NetBSD Problem Report #53598
From martin@aprisoft.de Wed Sep 12 11:37:25 2018
Return-Path: <martin@aprisoft.de>
Received: from mail.netbsd.org (mail.netbsd.org [199.233.217.200])
(using TLSv1.2 with cipher ECDHE-RSA-AES256-GCM-SHA384 (256/256 bits))
(Client CN "mail.NetBSD.org", Issuer "mail.NetBSD.org CA" (not verified))
by mollari.NetBSD.org (Postfix) with ESMTPS id 9665A7A111
for <gnats-bugs@gnats.NetBSD.org>; Wed, 12 Sep 2018 11:37:25 +0000 (UTC)

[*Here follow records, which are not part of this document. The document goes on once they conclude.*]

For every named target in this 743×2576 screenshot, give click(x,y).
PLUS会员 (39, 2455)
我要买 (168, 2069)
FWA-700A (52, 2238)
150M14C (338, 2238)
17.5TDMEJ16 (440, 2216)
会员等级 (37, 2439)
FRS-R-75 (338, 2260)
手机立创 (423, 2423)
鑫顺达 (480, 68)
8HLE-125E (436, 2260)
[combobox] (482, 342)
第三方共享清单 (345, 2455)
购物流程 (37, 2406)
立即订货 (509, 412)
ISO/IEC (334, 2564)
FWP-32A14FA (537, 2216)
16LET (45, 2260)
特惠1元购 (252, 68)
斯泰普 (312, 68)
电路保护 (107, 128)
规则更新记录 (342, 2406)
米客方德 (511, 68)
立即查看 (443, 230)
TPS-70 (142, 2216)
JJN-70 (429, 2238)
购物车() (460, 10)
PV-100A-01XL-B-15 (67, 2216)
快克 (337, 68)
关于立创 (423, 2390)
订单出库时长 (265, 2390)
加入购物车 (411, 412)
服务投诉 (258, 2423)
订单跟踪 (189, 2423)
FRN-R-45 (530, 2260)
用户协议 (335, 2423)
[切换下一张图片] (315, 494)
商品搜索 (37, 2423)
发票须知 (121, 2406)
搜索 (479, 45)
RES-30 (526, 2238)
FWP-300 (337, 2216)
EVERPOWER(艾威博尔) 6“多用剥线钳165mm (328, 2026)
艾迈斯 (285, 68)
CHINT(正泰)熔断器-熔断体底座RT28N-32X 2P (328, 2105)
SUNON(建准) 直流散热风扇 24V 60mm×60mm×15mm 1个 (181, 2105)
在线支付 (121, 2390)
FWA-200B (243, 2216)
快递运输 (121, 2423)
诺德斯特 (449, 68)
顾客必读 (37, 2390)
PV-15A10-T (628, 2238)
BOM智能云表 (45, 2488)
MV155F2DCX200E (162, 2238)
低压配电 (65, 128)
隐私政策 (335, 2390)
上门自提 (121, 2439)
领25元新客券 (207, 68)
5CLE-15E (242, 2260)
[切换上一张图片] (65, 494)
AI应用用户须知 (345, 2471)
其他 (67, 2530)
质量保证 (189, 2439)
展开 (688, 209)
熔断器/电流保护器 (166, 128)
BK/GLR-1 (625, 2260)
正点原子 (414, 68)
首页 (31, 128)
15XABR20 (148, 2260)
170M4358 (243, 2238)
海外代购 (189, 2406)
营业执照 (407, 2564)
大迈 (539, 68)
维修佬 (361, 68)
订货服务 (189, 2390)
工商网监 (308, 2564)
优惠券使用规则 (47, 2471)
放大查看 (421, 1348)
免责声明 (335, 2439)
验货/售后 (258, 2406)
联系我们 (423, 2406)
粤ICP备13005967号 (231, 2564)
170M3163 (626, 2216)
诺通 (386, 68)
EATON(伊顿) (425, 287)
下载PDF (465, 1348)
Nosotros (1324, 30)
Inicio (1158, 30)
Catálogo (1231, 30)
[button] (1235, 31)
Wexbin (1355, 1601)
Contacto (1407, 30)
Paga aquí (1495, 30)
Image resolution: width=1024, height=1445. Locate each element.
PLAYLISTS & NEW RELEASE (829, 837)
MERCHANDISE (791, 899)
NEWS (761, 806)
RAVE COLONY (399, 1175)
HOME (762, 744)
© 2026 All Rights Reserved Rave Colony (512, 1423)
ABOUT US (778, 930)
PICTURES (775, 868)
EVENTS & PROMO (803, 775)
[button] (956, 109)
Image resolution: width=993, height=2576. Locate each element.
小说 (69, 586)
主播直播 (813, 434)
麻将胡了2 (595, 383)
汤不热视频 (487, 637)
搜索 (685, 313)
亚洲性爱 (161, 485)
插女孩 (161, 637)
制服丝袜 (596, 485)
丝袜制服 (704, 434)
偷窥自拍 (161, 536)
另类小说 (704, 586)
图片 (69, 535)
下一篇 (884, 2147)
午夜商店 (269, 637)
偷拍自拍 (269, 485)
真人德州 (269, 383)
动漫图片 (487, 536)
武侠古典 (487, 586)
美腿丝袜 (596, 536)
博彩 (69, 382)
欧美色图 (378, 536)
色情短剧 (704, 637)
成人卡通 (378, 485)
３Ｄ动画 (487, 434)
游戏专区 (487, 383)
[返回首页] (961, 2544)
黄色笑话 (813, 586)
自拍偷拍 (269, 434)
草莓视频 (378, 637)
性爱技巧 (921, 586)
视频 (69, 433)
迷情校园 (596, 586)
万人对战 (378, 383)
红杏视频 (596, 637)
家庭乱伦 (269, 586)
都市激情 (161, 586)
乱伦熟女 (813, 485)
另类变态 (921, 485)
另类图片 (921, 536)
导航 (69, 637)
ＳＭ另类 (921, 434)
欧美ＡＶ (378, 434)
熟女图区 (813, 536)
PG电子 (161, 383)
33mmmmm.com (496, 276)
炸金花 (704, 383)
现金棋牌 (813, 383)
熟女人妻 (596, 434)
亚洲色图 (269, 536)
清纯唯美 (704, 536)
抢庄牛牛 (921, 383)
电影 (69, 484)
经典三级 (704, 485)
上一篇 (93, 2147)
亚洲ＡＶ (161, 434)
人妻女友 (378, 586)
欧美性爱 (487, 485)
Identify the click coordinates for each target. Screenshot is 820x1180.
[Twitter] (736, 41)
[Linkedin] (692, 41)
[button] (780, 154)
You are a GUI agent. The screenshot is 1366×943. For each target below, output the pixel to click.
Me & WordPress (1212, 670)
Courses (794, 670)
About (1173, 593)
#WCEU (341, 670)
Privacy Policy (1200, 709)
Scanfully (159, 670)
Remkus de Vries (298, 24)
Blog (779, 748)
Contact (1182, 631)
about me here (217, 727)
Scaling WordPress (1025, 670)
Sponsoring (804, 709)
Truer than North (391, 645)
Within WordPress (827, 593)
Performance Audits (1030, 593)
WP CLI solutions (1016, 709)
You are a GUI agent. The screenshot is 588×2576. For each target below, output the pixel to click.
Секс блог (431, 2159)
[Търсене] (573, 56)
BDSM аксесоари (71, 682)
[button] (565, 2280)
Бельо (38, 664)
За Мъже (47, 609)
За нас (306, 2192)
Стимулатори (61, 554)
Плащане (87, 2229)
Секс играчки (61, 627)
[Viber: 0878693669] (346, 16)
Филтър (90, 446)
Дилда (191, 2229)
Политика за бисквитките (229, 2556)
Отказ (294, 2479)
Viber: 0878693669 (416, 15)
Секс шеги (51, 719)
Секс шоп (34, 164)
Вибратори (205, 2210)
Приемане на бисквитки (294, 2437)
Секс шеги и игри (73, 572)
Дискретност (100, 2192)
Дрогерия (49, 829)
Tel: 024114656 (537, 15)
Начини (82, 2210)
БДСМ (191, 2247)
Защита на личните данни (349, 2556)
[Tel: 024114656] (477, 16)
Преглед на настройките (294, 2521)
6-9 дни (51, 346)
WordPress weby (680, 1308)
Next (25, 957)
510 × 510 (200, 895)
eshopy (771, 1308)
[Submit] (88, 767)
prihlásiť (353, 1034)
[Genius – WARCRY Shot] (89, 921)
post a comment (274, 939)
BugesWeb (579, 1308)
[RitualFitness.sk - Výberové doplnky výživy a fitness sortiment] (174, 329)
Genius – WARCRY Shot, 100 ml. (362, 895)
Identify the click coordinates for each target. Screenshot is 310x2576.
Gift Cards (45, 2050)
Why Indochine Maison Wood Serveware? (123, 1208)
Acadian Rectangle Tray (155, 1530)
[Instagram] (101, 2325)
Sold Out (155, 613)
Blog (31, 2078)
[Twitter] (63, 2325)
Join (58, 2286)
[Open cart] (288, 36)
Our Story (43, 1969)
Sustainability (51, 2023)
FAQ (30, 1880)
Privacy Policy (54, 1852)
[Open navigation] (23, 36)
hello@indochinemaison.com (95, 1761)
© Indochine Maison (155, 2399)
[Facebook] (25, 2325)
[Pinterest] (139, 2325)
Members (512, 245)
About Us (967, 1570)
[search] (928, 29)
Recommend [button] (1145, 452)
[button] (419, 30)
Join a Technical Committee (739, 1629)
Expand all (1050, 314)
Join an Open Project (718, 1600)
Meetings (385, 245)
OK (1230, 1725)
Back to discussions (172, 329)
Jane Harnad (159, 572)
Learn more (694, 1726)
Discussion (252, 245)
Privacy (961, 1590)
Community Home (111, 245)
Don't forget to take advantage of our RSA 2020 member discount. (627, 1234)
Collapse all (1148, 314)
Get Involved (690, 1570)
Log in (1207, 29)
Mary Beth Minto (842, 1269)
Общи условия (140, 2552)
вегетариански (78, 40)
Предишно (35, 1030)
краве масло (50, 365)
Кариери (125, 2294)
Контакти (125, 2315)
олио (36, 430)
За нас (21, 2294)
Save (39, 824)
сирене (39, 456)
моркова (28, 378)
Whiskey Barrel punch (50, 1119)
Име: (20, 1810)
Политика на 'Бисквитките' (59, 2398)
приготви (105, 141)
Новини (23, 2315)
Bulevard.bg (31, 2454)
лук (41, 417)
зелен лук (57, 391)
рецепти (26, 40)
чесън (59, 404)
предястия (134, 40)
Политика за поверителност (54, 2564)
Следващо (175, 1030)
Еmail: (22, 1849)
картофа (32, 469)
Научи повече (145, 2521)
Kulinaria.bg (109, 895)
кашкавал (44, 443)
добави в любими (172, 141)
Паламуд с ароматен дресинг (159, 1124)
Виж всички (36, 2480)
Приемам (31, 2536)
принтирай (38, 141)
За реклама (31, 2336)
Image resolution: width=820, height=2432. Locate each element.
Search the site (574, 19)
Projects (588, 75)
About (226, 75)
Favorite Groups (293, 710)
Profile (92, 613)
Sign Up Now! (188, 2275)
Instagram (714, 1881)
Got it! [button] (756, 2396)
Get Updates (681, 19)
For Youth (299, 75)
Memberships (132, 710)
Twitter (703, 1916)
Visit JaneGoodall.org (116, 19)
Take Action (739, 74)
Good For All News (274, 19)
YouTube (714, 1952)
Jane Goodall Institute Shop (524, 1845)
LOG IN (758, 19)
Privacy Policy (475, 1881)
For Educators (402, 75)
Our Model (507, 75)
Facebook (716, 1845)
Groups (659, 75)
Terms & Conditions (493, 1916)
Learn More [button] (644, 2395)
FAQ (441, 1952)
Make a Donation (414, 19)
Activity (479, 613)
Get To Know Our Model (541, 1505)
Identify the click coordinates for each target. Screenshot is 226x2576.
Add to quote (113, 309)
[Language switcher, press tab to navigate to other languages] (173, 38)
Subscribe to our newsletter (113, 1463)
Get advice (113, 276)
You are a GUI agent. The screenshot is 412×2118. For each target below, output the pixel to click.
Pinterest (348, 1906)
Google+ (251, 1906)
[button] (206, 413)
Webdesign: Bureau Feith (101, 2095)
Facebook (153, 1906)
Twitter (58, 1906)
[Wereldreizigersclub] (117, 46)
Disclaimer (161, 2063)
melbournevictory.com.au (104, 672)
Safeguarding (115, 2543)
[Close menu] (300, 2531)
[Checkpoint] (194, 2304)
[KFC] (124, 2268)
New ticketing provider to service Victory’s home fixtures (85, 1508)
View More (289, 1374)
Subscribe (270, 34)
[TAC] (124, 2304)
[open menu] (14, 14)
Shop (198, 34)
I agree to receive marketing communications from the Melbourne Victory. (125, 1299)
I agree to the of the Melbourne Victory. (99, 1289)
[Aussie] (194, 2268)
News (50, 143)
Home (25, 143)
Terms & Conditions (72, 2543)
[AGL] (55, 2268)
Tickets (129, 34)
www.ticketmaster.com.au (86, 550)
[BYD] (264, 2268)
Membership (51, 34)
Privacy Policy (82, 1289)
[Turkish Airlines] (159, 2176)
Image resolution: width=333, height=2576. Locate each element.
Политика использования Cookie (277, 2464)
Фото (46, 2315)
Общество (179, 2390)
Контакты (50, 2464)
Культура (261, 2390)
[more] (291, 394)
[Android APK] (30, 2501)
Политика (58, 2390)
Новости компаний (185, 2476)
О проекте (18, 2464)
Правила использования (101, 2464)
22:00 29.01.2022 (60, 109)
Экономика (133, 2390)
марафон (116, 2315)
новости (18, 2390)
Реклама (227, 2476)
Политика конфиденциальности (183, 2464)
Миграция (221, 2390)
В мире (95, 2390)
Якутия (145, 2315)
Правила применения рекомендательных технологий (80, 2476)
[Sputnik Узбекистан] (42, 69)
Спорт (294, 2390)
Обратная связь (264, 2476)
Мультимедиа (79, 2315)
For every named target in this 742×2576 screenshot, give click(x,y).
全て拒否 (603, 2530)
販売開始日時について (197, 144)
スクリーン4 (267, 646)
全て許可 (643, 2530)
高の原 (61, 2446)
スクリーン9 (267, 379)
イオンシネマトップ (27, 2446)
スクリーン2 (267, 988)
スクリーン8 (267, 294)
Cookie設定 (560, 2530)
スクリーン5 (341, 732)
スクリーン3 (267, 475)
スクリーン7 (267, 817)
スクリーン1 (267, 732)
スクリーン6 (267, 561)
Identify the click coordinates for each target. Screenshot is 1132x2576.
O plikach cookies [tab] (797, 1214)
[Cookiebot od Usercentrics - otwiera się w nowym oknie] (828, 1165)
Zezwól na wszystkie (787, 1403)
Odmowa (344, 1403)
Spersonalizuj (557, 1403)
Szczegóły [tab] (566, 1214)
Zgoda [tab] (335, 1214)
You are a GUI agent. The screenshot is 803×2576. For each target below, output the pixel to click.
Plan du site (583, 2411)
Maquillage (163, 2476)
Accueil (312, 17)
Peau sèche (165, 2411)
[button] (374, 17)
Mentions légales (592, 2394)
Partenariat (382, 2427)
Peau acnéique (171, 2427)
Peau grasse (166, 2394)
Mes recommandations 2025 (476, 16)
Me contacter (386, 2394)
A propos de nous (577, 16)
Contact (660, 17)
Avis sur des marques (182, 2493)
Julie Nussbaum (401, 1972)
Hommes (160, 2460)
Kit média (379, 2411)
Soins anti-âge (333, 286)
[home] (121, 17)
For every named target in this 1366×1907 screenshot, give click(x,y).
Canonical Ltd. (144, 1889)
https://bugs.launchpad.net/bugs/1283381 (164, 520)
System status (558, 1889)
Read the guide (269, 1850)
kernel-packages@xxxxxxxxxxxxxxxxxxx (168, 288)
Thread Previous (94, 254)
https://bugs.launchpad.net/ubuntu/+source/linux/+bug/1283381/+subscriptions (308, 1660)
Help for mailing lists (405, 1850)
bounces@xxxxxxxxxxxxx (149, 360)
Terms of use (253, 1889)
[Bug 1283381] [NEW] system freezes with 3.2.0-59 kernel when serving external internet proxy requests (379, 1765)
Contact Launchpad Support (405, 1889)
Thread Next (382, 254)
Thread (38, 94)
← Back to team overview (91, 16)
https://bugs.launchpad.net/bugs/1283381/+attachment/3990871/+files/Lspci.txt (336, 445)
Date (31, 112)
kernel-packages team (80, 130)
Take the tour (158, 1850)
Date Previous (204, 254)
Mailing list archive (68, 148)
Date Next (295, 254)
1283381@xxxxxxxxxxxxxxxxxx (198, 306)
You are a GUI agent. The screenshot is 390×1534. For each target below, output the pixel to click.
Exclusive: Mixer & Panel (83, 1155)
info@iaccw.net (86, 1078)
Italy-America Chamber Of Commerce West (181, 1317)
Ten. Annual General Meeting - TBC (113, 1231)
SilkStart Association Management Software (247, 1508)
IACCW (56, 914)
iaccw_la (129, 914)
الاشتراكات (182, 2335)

Message-Id: <20180912113715.03F7F5CC906@emmas.aprisoft.de>
Date: Wed, 12 Sep 2018 13:37:15 +0200 (CEST)
From: martin@NetBSD.org
Reply-To: martin@NetBSD.org
To: gnats-bugs@NetBSD.org
Subject: assertion failure in usb detach
X-Send-Pr-Version: 3.95
>Number: 53598
>Category: kern
>Synopsis: assertion failure in usb detach
>Confidential: no
>Severity: critical
>Priority: high
>Responsible: mrg
>State: closed
>Class: sw-bug
>Submitter-Id: net
>Arrival-Date: Wed Sep 12 11:40:00 +0000 2018
>Closed-Date: Fri Aug 23 07:37:39 +0000 2019
>Last-Modified: Fri Aug 23 07:37:39 +0000 2019
>Originator: Martin Husemann
>Release: NetBSD 8.99.25
>Organization:
The NetBSD Foundation, Inc.
>Environment:
(not this actual kernel...)
System: NetBSD seven-days-to-the-wolves.aprisoft.de 8.99.25 NetBSD 8.99.25 (GENERIC) #236: Tue Sep 4 08:48:16 CEST 2018 martin@seven-days-to-the-wolves.aprisoft.de:/work/src/sys/arch/amd64/compile/GENERIC amd64
Architecture: x86_64
Machine: amd64
>Description:
Trying to reboot a GENERIC kernel from the 201809111830Z daily build
reproducable crashes for me like this (manual transscript):
panic: kernel diagnostic assertion "cv_is_valid(cv)" failed: file ...kern/kern_condvar.c line 151
vpanic
ch_voltag_convert_in() at netbsd:ch_voltag_convert_in
cv_destroy() at netbsd:cv_destroy+0x55
usb_detach() at netbsd:usb_detach+0xf9
...
>How-To-Repeat:
s/a
>Fix:
n/a
>Release-Note:
>Audit-Trail:
From: Martin Husemann <martin@netbsd.org>
To: gnats-bugs@NetBSD.org
Cc: kern-bug-people@netbsd.org, gnats-admin@netbsd.org,
netbsd-bugs@netbsd.org
Subject: Re: kern/53598: assertion failure in usb detach
Date: Wed, 12 Sep 2018 14:25:42 +0000
Problem is that this (VirtualBox) xhci only partly attached, USB revision
is 0 and we never make it to usb_doattach(), but set sc_dying instead.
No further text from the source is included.